WIRED
ERIC NIILER
3/8/16
MY MOM TOOK erythropoietin—EPO. It helped her tired, anemic body pump out more red blood cells for years before it became the drug of choice for professional cyclists in the late 1990s and early 2000s. I mention this because somebody’s mom probably also takes meldonium, the same drug that tennis star Maria Sharapova says she took for a heart condition, but happens also to be on a list of banned performance-enhancing drugs because it boosts athletic endurance and recovery.
In both cases, somebody somewhere figured out that a decent medicine to treat metabolic conditions can also make cyclists pedal uphill faster or give tennis pros a little more energy. This evolution from med to PED (that’s “performance enhancing drug”) has gone on for decades. “What happens is the athletes or athletic community or the athlete grapevine finds out about it,” says John Hoberman, a Germanic studies professor at the University of Texas who has written extensively on the intersection of drugs and sports. “In the past, some cyclists were getting new drugs that weren’t even out of clinical trials yet. The overlap between the therapeutic and the performance enhancing has always been there.”
Since the World Anti-Doping Authority moved meldonium from its “watch list” to its banned list in January 2016, eight competitors have gotten popped—five Russians, two Ukrainians, and a Swedish track world champion.
The move didn’t come out of nowhere. In 2015, the Partnership for Clean Competition, a non-profit alliance of the US Anti-Doping Agency, US Olympic Committee, and several professional sports leagues, funded a study to test for meldonium worldwide. After looking at 8,300 random, anonymous urine tests from athletes in various sports, researchers found traces in 182 samples. “From an anti-doping perspective, the 2.2 percent rate in this study was concerning,” said Larry Bowers, Chair of the PCC Scientific Board, in a statement when the report was released in October 2015. That’s more than twice the rate of positive tests for any single drug on the WADA prohibited list.

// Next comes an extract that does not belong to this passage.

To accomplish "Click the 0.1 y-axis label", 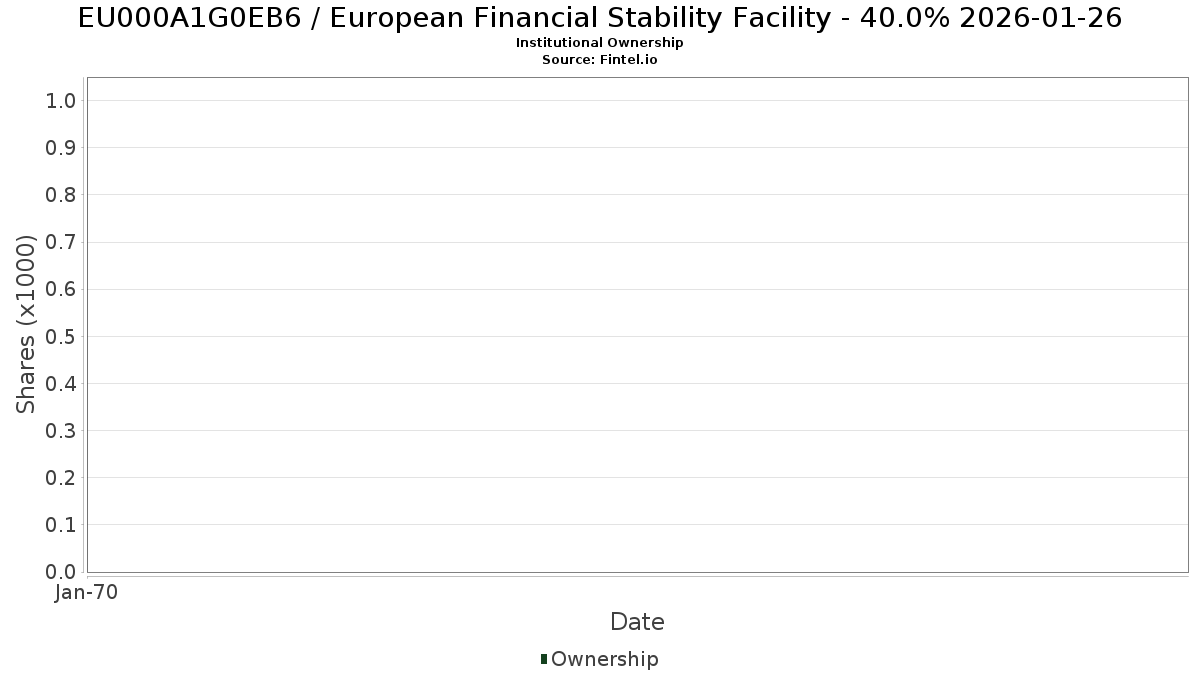I will pyautogui.click(x=60, y=524).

But that’s not where it started. Meldonium has a quirky history. The chair of the scientific board of the Latvian Institute of Organic Synthesis, Ivars Kalvins, invented it in the early 1970s for use on livestock, and then scientists there extended its use to humans a decade later. The institute demonstrated meldonium’s ability to treat effects of heart failure, myocardial infarction, arrhythmia, atherosclerosis, and diabetes, as well as how it boosts the sexual prowess of boars. It’s an energy efficiency catalyst that increases oxygen uptake, enhancing stamina and endurance. That’s according to anti-doping officials, who would not speak on the record because the Sharapova case is now pending. The WADA prohibited substances list categorizes meldonium as a “metabolic modulator,” in the same category as insulin.

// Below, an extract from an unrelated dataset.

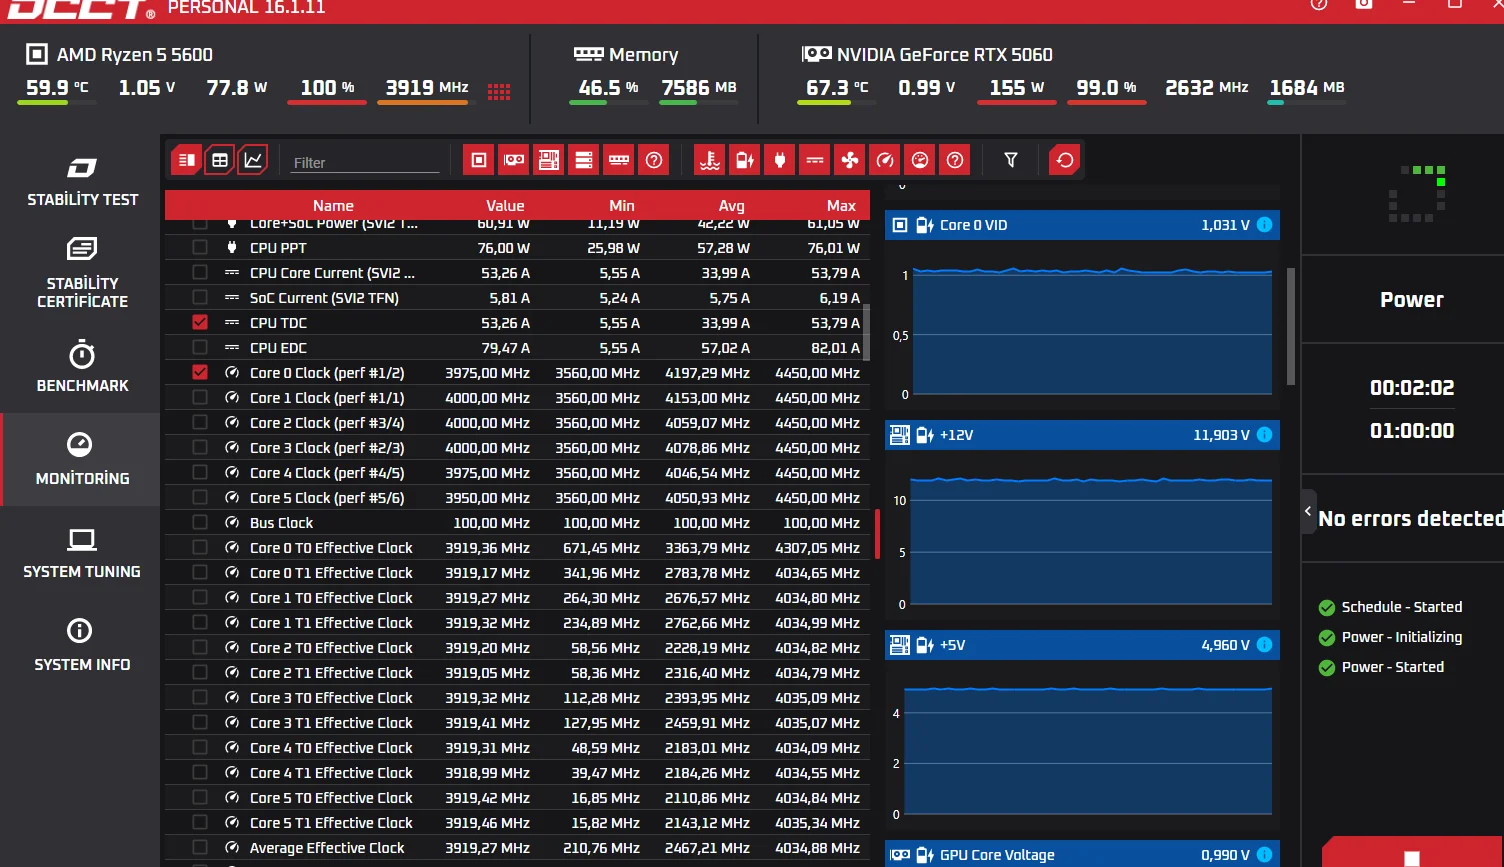Click the motherboard filter icon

As good as meldonium is at increasing a person’s metabolism, it’s been pretty great for Latvia’s national metabolism, as well. With sales of 65 million euros in 2013, it’s one of Latvia’s biggest medical exports. The world’s only manufacturer, Grendiks, is based in Riga, Latvia’s capital.
Oh, and! The chair of Grendiks’ board of supervisors, Kirovs Lipmans, is also president of the Latvian Hockey Federation and an executive member of the Latvian Olympic Committee. His dual role as a Latvian sports official and director of a company that produces a performance-enhancing drug raised eyebrows with at least one US anti-doping official. “It’s weird,” says the official, on background.

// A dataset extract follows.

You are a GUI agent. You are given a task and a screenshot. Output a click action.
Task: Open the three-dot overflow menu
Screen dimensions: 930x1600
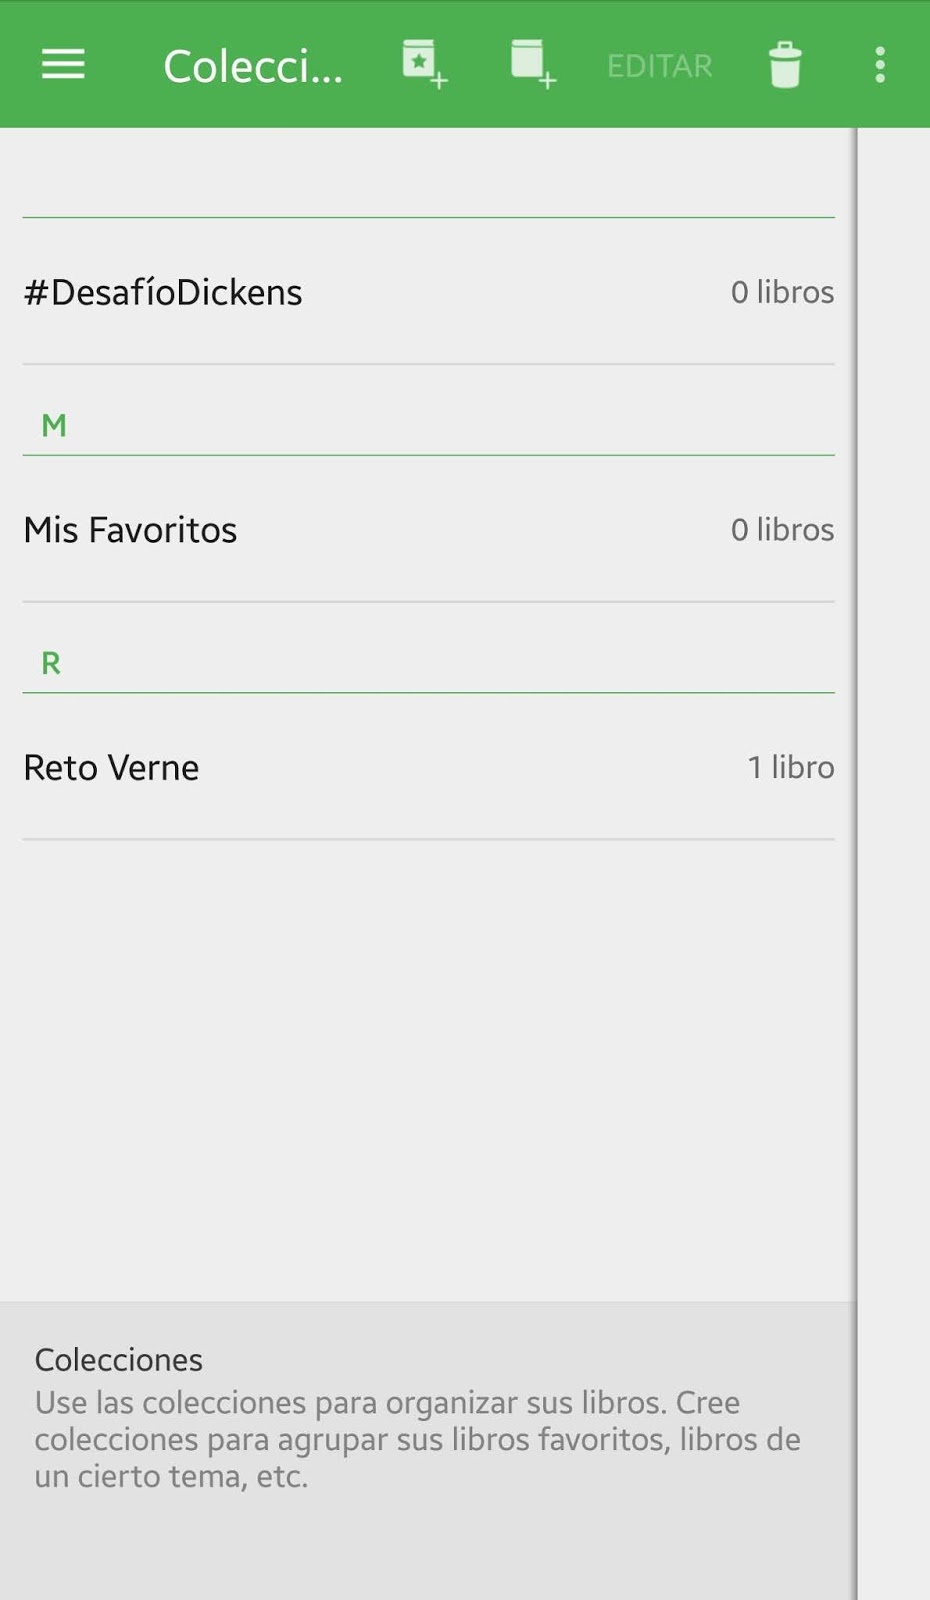880,65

Furthermore, meldonium isn’t approved by the FDA for sale in the US—where Sharapova lives. At her press conference Monday, Sharapova said she’s been taking the drug since 2006, so she would have likely had to purchase it overseas or through online pharmacies. Without meaning to tar Sharapova with a tenuous association, she’s Russian by birth, and Russia has had major doping scandals—including one so serious that the participation at the Rio Olympics of the entire Russian track team is in jeopardy.
Neither officials at Grendiks nor at the Latvian Institute of Organic Synthesis responded to requests for comment on Tuesday.
It’s probable that somewhere, most likely in Russia or some other former Soviet state, melodium is improving life for elderly cardiac patients, just as EPO helped my mom in her last years. It’s also likely that it won’t be long before another chemist takes a new medicine, tweaks a few molecules and comes up with something even more helpful—that’ll also make a great performance enhancer.